Eye Movement Desensitization
and Reprocessing


emdr in nyc

We specialize in emdr trauma therapy in NYC

A past or current trauma impacts every area of your life.

A past or current trauma can impact every area of your life. Whether you want to move on or just get through whatever is happening now, trauma can leave scars that are often difficult to heal on your own. If you’re here, you probably don’t want to feel burdened and upset anymore. Clarity Therapy NYC specializes in EMDR (Eye Movement Desensitization and Reprocessing) and treatment for trauma. 
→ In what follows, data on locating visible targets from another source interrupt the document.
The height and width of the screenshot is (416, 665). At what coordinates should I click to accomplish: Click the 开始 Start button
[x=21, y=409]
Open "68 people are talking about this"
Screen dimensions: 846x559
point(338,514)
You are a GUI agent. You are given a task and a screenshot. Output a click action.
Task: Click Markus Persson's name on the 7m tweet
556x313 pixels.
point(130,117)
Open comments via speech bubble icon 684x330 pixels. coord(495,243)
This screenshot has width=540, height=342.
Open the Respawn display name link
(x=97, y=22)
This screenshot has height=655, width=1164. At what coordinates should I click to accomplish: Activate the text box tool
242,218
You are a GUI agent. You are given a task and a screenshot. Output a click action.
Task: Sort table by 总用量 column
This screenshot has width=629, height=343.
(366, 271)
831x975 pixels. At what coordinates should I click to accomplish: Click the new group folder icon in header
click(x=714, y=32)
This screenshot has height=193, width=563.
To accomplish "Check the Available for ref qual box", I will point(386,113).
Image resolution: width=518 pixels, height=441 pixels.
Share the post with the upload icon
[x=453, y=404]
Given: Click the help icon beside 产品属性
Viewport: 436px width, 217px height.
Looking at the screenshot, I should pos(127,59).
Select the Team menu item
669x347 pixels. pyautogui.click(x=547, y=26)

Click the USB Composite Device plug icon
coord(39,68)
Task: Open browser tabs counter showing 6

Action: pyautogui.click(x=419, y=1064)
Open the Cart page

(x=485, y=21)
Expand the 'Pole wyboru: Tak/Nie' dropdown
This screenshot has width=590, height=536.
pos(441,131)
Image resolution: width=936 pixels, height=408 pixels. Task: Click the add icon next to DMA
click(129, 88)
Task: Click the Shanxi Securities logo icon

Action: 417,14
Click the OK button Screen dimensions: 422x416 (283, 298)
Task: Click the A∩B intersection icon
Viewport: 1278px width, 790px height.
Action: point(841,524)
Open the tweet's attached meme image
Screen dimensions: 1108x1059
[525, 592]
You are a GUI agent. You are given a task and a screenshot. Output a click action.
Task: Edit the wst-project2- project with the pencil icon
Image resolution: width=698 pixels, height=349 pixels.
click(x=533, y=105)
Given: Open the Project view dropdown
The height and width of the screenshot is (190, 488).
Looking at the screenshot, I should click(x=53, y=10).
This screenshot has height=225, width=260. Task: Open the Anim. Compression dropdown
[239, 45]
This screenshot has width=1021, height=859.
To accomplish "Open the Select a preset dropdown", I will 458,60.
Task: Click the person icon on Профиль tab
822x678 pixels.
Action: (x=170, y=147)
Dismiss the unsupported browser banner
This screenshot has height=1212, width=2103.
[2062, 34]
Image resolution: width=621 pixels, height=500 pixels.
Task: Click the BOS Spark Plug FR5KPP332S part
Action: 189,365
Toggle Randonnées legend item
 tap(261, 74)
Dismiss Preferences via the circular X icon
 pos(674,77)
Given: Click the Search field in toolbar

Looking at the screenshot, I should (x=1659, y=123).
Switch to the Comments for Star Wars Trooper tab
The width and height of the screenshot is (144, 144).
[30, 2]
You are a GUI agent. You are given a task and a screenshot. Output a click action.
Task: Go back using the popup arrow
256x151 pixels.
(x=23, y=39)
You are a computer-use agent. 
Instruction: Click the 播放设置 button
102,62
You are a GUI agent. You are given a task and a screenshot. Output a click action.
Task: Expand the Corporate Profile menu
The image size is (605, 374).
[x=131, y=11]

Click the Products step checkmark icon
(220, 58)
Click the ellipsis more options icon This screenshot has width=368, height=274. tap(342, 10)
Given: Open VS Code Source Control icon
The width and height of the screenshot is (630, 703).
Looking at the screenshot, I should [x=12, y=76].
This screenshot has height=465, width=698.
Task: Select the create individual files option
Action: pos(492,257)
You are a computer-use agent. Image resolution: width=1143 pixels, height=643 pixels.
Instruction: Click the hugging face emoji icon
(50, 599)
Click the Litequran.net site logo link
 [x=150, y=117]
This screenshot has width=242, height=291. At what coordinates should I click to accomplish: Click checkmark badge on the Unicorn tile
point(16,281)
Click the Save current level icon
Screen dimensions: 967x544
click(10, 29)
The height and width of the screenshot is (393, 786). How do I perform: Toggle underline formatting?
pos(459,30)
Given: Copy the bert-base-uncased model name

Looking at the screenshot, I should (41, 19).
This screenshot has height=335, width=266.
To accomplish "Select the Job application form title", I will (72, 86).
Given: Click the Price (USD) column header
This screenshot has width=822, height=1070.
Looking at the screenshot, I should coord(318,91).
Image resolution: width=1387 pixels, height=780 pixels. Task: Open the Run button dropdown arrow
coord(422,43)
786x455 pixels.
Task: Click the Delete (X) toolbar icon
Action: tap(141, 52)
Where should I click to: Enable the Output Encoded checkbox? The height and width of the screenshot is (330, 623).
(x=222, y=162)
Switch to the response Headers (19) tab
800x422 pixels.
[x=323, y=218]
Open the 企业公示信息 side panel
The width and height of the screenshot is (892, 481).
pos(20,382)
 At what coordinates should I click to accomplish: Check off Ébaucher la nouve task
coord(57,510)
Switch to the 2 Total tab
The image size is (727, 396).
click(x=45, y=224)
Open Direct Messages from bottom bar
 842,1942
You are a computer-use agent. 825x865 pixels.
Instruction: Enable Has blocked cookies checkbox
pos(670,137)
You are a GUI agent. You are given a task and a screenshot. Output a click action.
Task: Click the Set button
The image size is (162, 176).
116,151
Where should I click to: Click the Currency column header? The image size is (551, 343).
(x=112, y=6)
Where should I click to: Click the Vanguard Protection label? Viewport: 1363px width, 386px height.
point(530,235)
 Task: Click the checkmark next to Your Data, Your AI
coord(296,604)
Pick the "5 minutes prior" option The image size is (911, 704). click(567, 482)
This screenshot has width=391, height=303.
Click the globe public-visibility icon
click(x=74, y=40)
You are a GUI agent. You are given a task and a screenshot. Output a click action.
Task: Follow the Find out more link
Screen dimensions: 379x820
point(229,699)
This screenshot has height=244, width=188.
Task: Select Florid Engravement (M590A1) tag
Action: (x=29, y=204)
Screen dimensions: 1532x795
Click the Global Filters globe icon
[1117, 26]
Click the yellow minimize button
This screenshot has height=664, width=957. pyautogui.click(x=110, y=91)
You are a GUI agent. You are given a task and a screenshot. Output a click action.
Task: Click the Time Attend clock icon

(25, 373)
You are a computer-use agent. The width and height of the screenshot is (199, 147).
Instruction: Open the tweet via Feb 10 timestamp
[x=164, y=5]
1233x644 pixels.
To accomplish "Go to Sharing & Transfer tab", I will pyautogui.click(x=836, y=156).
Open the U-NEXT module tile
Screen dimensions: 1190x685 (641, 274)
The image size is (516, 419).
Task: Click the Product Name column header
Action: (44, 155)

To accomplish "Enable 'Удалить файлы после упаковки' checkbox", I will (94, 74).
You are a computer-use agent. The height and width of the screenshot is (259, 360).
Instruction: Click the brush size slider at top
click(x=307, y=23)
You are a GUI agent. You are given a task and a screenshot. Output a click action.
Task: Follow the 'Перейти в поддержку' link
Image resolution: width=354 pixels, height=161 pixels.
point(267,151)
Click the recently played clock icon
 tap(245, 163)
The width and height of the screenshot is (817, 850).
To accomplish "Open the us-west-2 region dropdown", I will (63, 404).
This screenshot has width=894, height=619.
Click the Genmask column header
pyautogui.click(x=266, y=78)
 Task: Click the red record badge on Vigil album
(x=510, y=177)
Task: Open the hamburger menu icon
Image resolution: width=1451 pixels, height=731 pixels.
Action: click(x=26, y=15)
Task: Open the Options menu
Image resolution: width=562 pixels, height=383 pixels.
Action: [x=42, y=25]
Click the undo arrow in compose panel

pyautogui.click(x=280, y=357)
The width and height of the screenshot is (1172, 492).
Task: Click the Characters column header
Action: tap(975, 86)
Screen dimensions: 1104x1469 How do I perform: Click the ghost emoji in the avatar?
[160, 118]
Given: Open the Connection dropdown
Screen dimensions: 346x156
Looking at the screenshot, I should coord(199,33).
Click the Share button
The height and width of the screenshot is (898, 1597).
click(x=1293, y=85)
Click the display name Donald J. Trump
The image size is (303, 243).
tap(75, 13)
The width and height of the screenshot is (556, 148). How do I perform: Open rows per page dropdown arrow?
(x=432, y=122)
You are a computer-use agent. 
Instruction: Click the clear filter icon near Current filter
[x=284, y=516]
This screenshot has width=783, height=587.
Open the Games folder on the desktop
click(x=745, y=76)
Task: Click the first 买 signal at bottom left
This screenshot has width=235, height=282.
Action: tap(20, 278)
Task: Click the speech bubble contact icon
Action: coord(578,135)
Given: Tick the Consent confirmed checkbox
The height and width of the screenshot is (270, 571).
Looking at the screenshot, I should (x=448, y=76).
 Our trauma therapists use the science-backed method of EMDR to help people who experience PTSD and trauma including interpersonal violence, sexual assault, childhood trauma, and complex trauma.

EMDR Therapy to Help You Heal

EMDR, sometimes called eye movement therapy, is a research-backed trauma therapy that uses our understanding of neuroscience to change how our brain deals with traumatic memories and traumatic stress. It works by helping to reprocess traumatic memories to make them less emotionally intense and overwhelming. 

As a result, your body, emotions, and brain can heal after years of feeling disconnected and distressed. With the help of EMDR Therapy, you may notice that feelings that previously felt too intense or overwhelming have less of a hold over you. You may also notice your relationships with others improve, as well as an overall improved functioning in various areas of your life.

How does EMDR work?

EMDR is an 8 phase treatment modality and includes much more than just eye movements. The 8 phases of EMDR treatment include:

1. History taking and treatment planning – This involves your therapist getting to know you through sharing your history, with an emphasis on traumatic events you’d like to work through.

2. Preparation – Your therapist will share what the process of EMDR looks like and answer any questions you may have. They’ll also share grounding and coping skills that you can turn to if you’re feeling overwhelmed during a session.

3. Assessment – During this phase you’ll identify the events, thoughts, feelings, beliefs that you’d like to target for reprocessing with your therapist.

4. Desensitization – This is the phrase that people usually think of when they hear EMDR. During this time, your therapist will use bilateral stimulation techniques (either auditory, visual, or tactile stimulations that involve both sides of the body).

5. Installation – During this phase, you’ll learn how to create and associate new positive, core beliefs that will replace traumatic memories.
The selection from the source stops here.